Digo todo esto a cuento de la polémica desatada en torno al sensatísimo comentario de Isabel Díaz Ayuso sobre el difícil papel de nuestro Rey en la ciclogénesis de los indultos que ya se nos viene encima. Se preguntaba la presidente de la Comunidad de Madrid en el acto de Colón por la ominosa posibilidad, casi certeza, de que don Felipe, obligado por la literalidad de la Constitución, tenga que pasar por el aro de firmar y avalar, aunque lo haga cruzando los dedos, la despótica, antidemocrática, abyecta e incalificable decisión monclovita de indultar a un puñado de golpistas, culpables de rebelión, de sedición y de alta traición, poniendo de ese modo término, acaso definitivo, al vano sueño de que España sea un estado de derecho.

¡Oh, qué gran escándalo el suscitado por las palabras de Ayuso entre la práctica totalidad de los comentaristas políticos, de los periodistas, de los editorialistas, de los portavoces de los partidos y de los dirigentes de éstos, incluyendo, por supuesto, a los casadistas, a los arrimadistas, a los pablistas, a los sanchistas, a los revillistas, a los separatistas e incluso, aunque con matices, a los abascalistas!
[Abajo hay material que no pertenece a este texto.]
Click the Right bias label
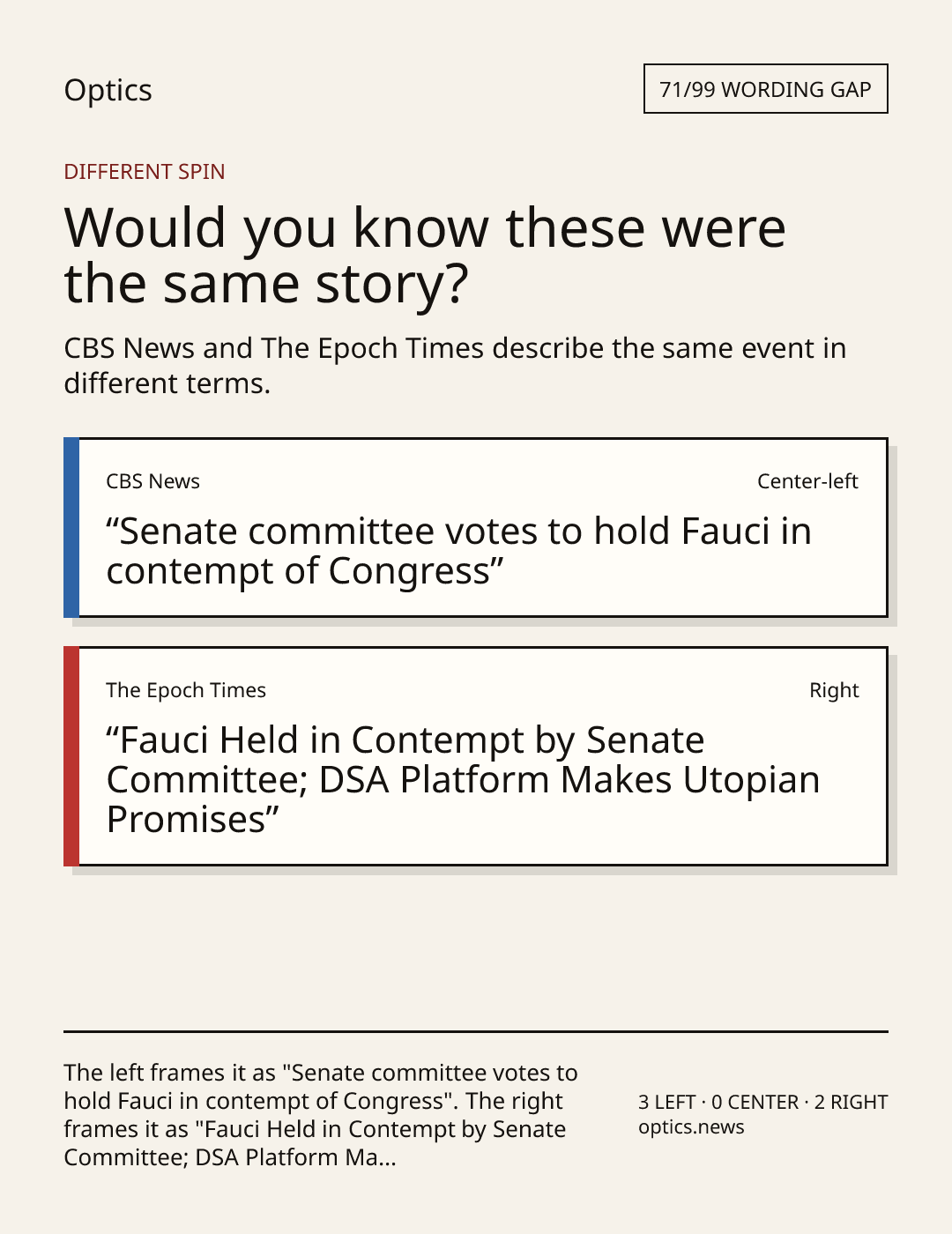Viewport: 952px width, 1234px height. tap(834, 690)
O sea: a casi todo el mundo, menos a la mayor parte de los españoles de a pie, entre los que me cuento.

 Cierto es, según parece, que Isabel Díaz Ayuso, acosada por los medios de comunicación y por los cobardicas cegatos e hipócritas de su propio partido, que ojalá deje de serlo pronto, ha reculado un poco, sólo un poco, pero eso no resta veracidad, acierto ni sentido de la oportunidad a lo que dijo en Colón. A mi juicio, claro.

Más importante que la ley, que cualquier ley, es el espíritu de esa ley. Ley es, por encima de cualquier otra ley, así sea la mismísima Constitución, lo que dictamina el Tribunal Supremo. Y hay una ley, propia, personal e intransferible, codificada por el Derecho Natural, que es la  ley de la conciencia. Ejemplar es el político y no digamos el monarca que la acata por encima de cualquier otra y acomoda su conducta a ella.
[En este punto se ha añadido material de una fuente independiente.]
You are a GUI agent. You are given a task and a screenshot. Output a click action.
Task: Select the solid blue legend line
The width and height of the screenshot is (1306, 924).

 Pondré un solo ejemplo, que por su paralelismo sienta, en este caso, un precedente... El rey Balduino de Bélgica renunció temporalmente a sus poderes el 3 de abril de 1990 para no firmar la ley del aborto que el gobierno de su país quería imponer, e impuso. Eso  es ejemplaridad, alto ejemplo de una testa coronada que anteponía la ley de su conciencia a la del sistema jurídico vigente en el ámbito de su corona. Y es por ese gesto, por ese beau geste, por ese hermoso gesto, por lo que el rey Balduino pasó a la historia y en ella sigue, a diferencia de los que le precedieron, de los que le han seguido y, probablemente, de los que le seguirán.

 Si don Felipe, aquí, hoy, ahora, en cuestión de días, hiciera algo similar, se negara a exculpar a los culpables de atentar contra la unidad de España, que es el palo mayor del frágil velero de nuestra Constitución, y acatase lo establecido por el Tribunal Supremo, incluso al precio de abdicar o, mejor aún, aunque no sé si eso es viable, pues no soy un leguleyo, de renunciar temporalmente a la titularidad de la corona, se convertiría en leyenda viva y, tras su muerte, que ojalá tarde decenas de años en llegar por su bien y por el bien de todos, pasaría a la historia como uno de los grandes reyes de la historia de España. 

No firme esos indultos. Se lo pido en nombre de millones de mis compatriotas y, por extraño que parezca, en el de la Constitución

 De sobra sé que esta columna mía es un brindis al sol que a nada conducirá y que sólo ásperas disidencias me valdrá, pero... Considérelo, Majestad. Desobedezca al gobierno. Rompa la baraja. Preste voz a la voz de su conciencia. No firme esos indultos. Se lo pido en nombre propio, en el de millones de mis compatriotas ‒estoy seguro‒ y, por extraño que parezca, en el de la Constitución.